Os casos de violência contra mulheres durante corridas por aplicativos poderão passar a ser monitorados de forma mais sistemática no Rio de Janeiro. A Assembleia Legislativa (Alerj) aprovou em primeira discussão, nesta quinta-feira (28), uma proposta que obriga empresas de transporte individual por aplicativo a elaborarem relatórios periódicos com informações sobre incidentes registrados nas plataformas.
A medida consta no Projeto de Lei 26/23, de autoria da deputada Martha Rocha. Como o texto já recebeu emendas parlamentares, ele ainda poderá sofrer alterações antes da votação definitiva.
Relatórios de transparência
Pela proposta, as empresas deverão produzir um Relatório de Transparência de Segurança da Mulher, reunindo dados relacionados a crimes e situações de violência contra mulheres ocorridas durante as corridas realizadas por meio dos aplicativos.

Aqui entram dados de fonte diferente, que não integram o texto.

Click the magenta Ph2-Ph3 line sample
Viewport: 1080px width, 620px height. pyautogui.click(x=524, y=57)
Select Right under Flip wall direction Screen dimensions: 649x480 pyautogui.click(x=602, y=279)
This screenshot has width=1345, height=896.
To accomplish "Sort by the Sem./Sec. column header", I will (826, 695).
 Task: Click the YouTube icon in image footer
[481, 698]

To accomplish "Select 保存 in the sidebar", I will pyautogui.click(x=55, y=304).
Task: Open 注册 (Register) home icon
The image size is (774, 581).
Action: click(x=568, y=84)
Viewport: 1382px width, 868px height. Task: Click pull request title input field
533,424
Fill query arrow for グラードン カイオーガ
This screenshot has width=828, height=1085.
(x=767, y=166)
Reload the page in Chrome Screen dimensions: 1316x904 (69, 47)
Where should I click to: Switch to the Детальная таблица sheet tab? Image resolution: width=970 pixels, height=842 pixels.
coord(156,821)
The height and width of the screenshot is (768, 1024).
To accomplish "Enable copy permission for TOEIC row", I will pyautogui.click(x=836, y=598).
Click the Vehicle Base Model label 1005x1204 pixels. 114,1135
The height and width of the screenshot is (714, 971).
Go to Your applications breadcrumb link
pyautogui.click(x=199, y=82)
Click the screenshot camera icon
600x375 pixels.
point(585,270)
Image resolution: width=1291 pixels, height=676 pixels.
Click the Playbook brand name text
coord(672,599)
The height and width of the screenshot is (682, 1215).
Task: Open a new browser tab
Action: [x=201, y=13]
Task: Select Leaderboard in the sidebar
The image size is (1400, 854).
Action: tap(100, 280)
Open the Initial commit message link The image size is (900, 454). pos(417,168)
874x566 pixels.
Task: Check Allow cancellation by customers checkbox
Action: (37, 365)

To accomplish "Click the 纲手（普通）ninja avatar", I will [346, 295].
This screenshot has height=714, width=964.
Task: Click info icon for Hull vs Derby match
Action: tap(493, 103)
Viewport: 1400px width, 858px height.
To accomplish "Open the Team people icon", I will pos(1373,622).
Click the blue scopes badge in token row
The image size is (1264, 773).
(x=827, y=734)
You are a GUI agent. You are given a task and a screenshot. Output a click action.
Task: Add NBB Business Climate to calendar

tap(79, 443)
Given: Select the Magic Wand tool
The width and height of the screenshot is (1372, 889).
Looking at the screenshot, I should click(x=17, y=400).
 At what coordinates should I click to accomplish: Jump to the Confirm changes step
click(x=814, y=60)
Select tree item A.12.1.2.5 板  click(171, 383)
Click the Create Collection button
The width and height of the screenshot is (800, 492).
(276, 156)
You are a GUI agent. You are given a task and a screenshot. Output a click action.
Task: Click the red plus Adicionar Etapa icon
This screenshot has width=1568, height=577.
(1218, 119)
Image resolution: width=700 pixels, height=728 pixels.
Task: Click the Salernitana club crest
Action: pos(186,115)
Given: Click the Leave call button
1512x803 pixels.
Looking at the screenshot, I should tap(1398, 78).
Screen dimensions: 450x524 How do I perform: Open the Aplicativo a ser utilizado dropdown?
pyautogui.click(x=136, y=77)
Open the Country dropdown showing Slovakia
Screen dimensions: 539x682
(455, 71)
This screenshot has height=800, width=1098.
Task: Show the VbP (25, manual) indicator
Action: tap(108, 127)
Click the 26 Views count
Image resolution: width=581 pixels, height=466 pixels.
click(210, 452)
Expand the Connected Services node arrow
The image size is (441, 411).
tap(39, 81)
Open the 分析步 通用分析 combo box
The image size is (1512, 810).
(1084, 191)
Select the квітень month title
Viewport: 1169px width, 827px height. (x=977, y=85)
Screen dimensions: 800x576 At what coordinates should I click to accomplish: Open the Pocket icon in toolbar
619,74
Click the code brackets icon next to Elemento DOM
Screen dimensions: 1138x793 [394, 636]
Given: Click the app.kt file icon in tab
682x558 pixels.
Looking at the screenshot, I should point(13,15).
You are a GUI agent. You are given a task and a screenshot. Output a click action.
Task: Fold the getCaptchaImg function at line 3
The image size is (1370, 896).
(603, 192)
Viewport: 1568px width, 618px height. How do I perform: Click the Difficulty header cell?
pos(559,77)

A iniciativa busca ampliar mecanismos de acompanhamento e prevenção desses casos, além de permitir maior acesso a informações sobre ocorrências envolvendo passageiras e motoristas.
O texto complementa a Lei 9.996/23, que instituiu o Programa de Prevenção à Violência Contra a Mulher nos Transportes por Aplicativos no estado.
Campanhas de conscientização
Além da divulgação dos relatórios, a proposta estabelece que as plataformas deverão exibir banners virtuais dentro dos aplicativos alertando que a violência contra a mulher é crime.
A medida tem como objetivo conscientizar usuários e motoristas sobre a importância da prevenção e do combate à violência de gênero durante a utilização dos serviços de transporte individual.
Com a aprovação em primeira discussão, o texto seguirá em tramitação na Assembleia Legislativa antes de retornar ao plenário para votação definitiva.